It’s no coincidence that Facebook launched a new real-time search engine on the same day that it bought FriendFeed and Google announced a new infrastructure project aimed at speeding up its indexing time. Make no mistake about it: people that know search believe that there’s gold in real-time and social data, and Facebook’s blockbuster acquisition of FriendFeed (FriendFeed) was a lob squarely across Google’s bow.
Facebook has always been in a position to take a lead in real-time and social search because of the sheer amount of data the site has collected about what people are doing, the things they’re interested in, and what their social graph looks like. About 15 months ago, Paul Buchheit, the founder of FriendFeed, actually wrote that the human link data at sites like Facebook “could ultimately be more valuable than the link data from the web” that Google’s search engine is based on – someone just needs to mine it. Now he may have his chance.
What Facebook Got:
Here’s the bullet point list of what Facebook got by purchasing FriendFeed:
– A collection of very smart, ex-Google engineers that really know real-time search
– A social status platform that is arguably better than Twitter ’s
– A powerful, ready-made real-time search product
– A small, but influential user base full of early adopters willing to try and evangelize new products
Some might think FriendFeed was a second choice acquisition for Facebook, since the company couldn’t land Twitter last year. But FriendFeed was probably the smarter choice. At just under $50 million it cost less than 1/10th as much as Twitter would have, and comes with arguably a better platform and a team that’s just as strong. Yes, Twitter has more than 20 times as many users, but the acquisition of FriendFeed was clearly about technology and engineering talent – one thing Facebook is not lacking, after all, is users.
Why Google Should Worry:
Facebook has one major asset: users, lots of them. 250 million registered users, to be exact, 30 million of whom update their status at least once per day. What they don’t have is users who are used to sharing their status updates with the world, but they’re trying to change that.

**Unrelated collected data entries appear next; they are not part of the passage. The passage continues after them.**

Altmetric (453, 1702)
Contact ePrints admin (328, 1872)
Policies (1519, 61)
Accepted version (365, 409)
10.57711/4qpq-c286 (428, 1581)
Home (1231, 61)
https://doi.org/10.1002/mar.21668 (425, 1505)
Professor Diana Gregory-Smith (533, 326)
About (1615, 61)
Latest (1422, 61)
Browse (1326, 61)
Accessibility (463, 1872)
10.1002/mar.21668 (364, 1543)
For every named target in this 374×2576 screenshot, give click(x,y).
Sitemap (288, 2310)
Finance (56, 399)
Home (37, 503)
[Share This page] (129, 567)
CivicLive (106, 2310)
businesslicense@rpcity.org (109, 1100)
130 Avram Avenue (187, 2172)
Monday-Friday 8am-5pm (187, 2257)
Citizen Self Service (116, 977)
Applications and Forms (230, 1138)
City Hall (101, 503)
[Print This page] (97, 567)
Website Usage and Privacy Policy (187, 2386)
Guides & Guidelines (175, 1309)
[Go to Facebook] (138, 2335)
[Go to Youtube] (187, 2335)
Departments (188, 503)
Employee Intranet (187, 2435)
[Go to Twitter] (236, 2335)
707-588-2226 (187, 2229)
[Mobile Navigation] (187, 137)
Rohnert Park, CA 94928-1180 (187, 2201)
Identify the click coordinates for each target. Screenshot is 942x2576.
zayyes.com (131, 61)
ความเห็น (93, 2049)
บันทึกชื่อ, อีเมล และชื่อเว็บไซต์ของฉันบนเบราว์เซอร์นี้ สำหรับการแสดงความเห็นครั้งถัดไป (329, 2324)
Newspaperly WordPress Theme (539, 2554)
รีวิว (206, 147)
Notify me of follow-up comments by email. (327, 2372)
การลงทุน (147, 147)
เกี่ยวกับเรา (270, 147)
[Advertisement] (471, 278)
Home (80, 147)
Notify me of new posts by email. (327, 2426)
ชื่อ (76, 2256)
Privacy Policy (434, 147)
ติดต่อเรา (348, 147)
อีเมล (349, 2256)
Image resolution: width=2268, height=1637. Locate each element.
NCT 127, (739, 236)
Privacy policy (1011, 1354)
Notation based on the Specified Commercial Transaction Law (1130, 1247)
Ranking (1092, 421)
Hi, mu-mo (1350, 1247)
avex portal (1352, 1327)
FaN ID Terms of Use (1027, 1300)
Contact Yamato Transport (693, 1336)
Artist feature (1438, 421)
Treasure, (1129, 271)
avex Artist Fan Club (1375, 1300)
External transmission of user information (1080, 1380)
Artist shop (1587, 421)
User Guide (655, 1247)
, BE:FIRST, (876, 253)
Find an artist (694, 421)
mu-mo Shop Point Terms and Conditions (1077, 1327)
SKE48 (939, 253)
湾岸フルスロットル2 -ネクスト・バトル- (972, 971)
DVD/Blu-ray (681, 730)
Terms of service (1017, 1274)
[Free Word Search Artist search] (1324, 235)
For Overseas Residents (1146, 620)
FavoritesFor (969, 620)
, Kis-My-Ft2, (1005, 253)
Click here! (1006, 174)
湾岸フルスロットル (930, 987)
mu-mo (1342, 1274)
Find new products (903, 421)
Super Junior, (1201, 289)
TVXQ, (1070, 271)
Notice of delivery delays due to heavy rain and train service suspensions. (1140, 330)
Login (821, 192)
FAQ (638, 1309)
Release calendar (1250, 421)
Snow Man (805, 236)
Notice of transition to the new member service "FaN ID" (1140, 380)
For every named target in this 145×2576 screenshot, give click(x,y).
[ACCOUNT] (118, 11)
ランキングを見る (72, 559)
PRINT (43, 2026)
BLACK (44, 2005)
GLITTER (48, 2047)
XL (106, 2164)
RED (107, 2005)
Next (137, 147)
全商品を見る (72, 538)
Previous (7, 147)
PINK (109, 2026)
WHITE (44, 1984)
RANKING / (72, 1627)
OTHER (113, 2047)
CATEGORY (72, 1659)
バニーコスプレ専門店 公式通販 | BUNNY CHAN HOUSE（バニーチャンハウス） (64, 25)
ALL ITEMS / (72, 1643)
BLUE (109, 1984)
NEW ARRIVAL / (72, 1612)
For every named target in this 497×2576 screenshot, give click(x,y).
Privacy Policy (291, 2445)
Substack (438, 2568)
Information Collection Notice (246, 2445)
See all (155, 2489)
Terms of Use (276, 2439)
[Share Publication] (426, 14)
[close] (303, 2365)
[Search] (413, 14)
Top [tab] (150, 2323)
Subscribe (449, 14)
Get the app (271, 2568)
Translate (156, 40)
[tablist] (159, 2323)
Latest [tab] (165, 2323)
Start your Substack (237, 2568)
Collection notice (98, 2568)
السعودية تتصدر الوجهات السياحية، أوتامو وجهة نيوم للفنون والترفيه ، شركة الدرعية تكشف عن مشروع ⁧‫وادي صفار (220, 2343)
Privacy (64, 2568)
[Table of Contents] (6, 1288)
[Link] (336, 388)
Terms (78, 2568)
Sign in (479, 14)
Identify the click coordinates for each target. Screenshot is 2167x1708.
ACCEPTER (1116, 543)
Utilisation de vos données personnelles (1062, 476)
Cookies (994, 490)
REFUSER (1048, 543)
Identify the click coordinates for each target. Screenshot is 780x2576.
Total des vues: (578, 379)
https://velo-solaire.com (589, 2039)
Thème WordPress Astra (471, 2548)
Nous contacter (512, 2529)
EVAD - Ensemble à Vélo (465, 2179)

Google still gets more than twice as many visitors as Facebook, but how might that change if Facebook and the new engineering additions from team FriendFeed figure out how to slice and dice that user data in real-time? No one has yet really cracked the real-time or social search egg, but if Facebook can do it, its approximately hundreds of millions of monthly visitors could become hundreds of millions of monthly searchers – and that’s very monetizable and very dangerous to Google’s core business.
And what of Microsoft? Let’s not forget that Microsoft’s Bing powers web search results on Facebook, already. What if the two companies mash it all together and Facebook’s real-time, social web search results find their way out onto Yahoo! (which will soon serve Bing search results)? That’s a very plausible eventuality, and another that’s very dangerous to Google.
Facebook’s Track Record:
What should really worry Google, though, is Facebook’s track record. Facebook has a knack for taking the technologies geeks love and adapting them for mainstream audiences. They did it with the news feed (FriendFeed), photo tagging (Flickr), link sharing (Delicious), and even status updates, which Facebook had before Twitter, but only pushed to the forefront once Twitter got hot with early adopters.
Sometimes a vocal minority fights against these features when they are first introduced, but Facebook has proven that it has a knack for knowing when to tweak and change features and when to stand their ground to find that sweet spot for features that users eventually come to love and rely upon.
Given their past track record, it seems likely that Facebook will be able to get most of its tens of millions of active users to embrace whichever of FriendFeed’s features it co-opts and if they can then succeed in convincing those users to use its combination real-time/Bing-powered web search – look out Google, you have a new and very worthy competitor.